City of Fort Worth v. Ware

Decision Date05 November 1927
Docket Number(No. 11867.)
Citation1 S.W.2d 464
PartiesCITY OF FORT WORTH v. WARE.
CourtTexas Court of Appeals

Appeal from District Court, Tarrant County; Bruce Young, Judge.

Action by Agnes Ware against the City of Fort Worth. Judgment for plaintiff, and defendant appeals. Reversed and remanded.

R. E. Rouer, Frank G. Coates, and Robert B. Young, Jr., all of Fort Worth, for appellant.

Sol Gordon and E. B. Hendricks, both of Fort Worth, for appellee.

DUNKLIN, J.

A one-horse wagon in which Agnes Ware was riding ran off one side of a bridge which crossed a spillway running from Lake Como. The bridge is located on what is known as Park avenue, in the city of Fort Worth. The wagon fell some 20 feet to the bottom of the spillway, and as a result thereof Agnes Ware sustained injuries. She instituted this suit against the city to recover damages for those injuries, and from a judgment in her favor the city has prosecuted this appeal.

The accident occurred about 7 o'clock in the evening of October 3, 1923, while a rain was falling and it was dark. The bridge was some 20 feet wide, but it had no guard rails on the sides, and at two places near the south end of the bridge the floor boards were 18 inches shorter than the other boards adjoining, and the evidence tended to show that the wagon turned over when the wheels on one side ran into the opening caused by the short ends of some of the boards. The wagon was driven by Eugene Neely, its owner, who was on his way home. A short distance before he reached the bridge he overtook Agnes Ware and another woman, who were walking, and invited them to ride in the wagon, which invitation was accepted, and all three of the occupants fell together.

The grounds of negligence alleged in plaintiff's petition and upon which a recovery was sought were (1) a failure to maintain a light on the bridge; (2) a failure to provide guard rails along the sides of the bridge; (3) the maintenance of the bridge with some of the floor boards about 18 inches shorter than the others on its east and west sides near the south end, thus leaving open spaces at those short ends; and (4) a failure to fill in the approach to the bridge at its south end and on the west side, thus leaving an abrupt fall at the end of the bridge.

Issue No. 1, submitted by the trial court to the jury, reads as follows:

"Was the bridge at the time of the accident to plaintiff in a dangerous and unsafe condition for persons exercising ordinary care for their own safety in driving over and across the same?"

That issue was answered in the affirmative, and in answer to issues Nos. 2 and 3 the jury further found that the city was guilty of negligence in permitting the bridge to remain in an unsafe condition, and that such negligence was the proximate cause of the accident. No other issue of negligence on the part of the defendant was submitted to the jury, and the judgment rendered was based upon the findings of the jury noted above.

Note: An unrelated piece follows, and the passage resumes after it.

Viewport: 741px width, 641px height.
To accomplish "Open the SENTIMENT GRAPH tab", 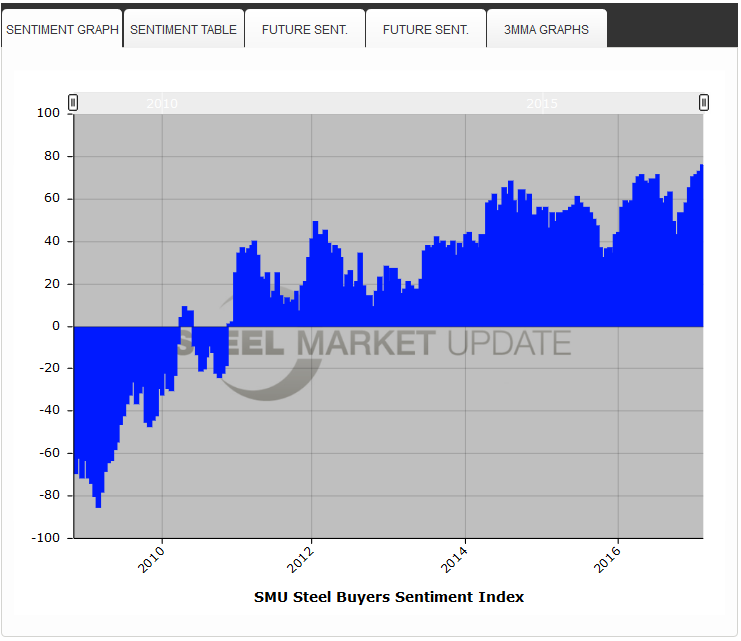I will [x=62, y=29].
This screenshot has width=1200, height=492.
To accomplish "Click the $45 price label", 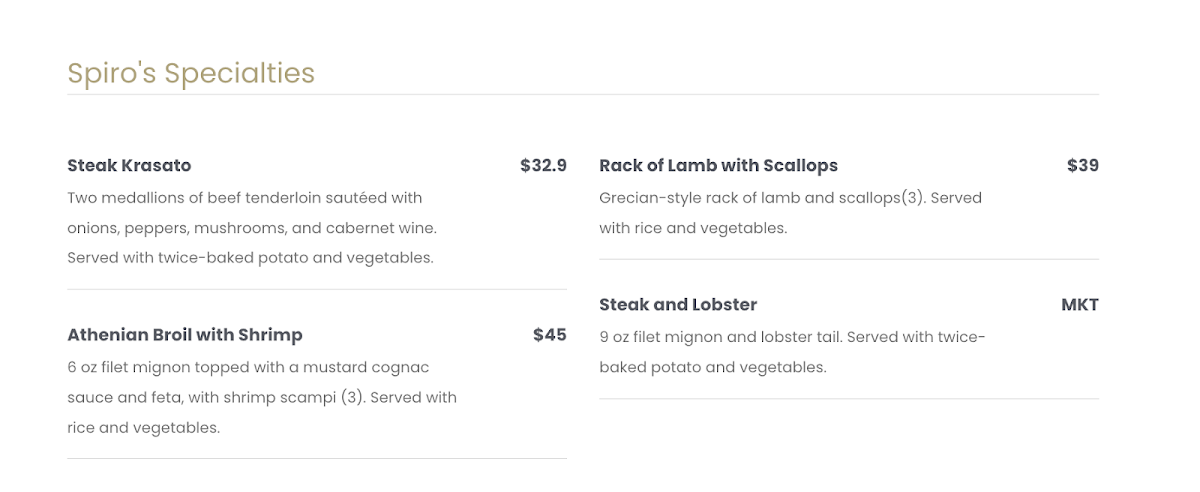I will point(549,334).
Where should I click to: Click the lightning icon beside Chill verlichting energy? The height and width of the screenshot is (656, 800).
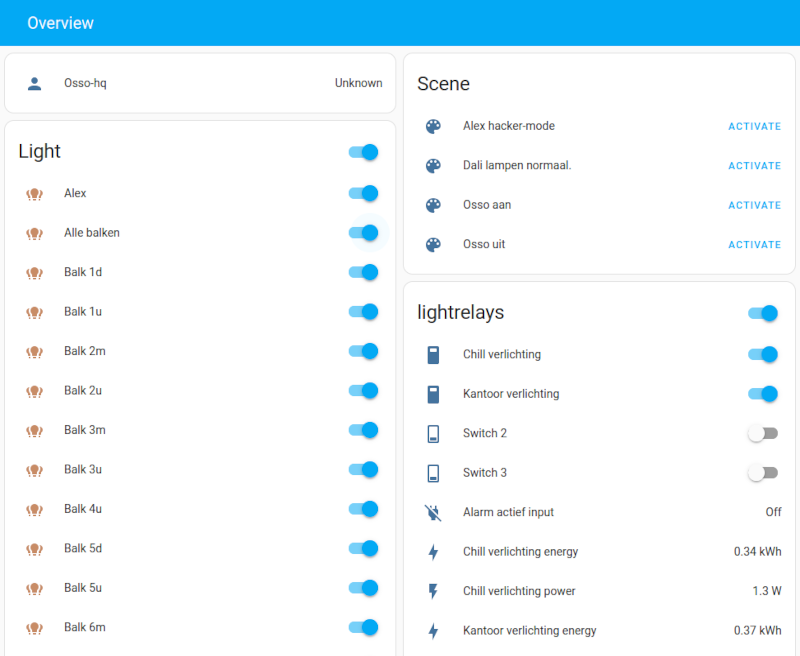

The defendant seasonably objected to the submission of the issue of alleged negligence on its part in the form in which it was submitted; that is, in general terms, and not in the specific terms pleaded by the plaintiff, which objections were overruled. In other words, the objection made to the submission of the issue and brought forward in appropriate assignments here is that the respective issues of negligence alleged in plaintiff's petition and noted above should have been submitted separately, as required by article 2189, Rev. Statutes of 1925. The point is well taken, and the assignment is therefore sustained. The plaintiff could not recover upon any other issues of negligence than those specifically averred, and the defendant was entitled to know the particular acts or omissions upon which the judgment was based. It is impossible to...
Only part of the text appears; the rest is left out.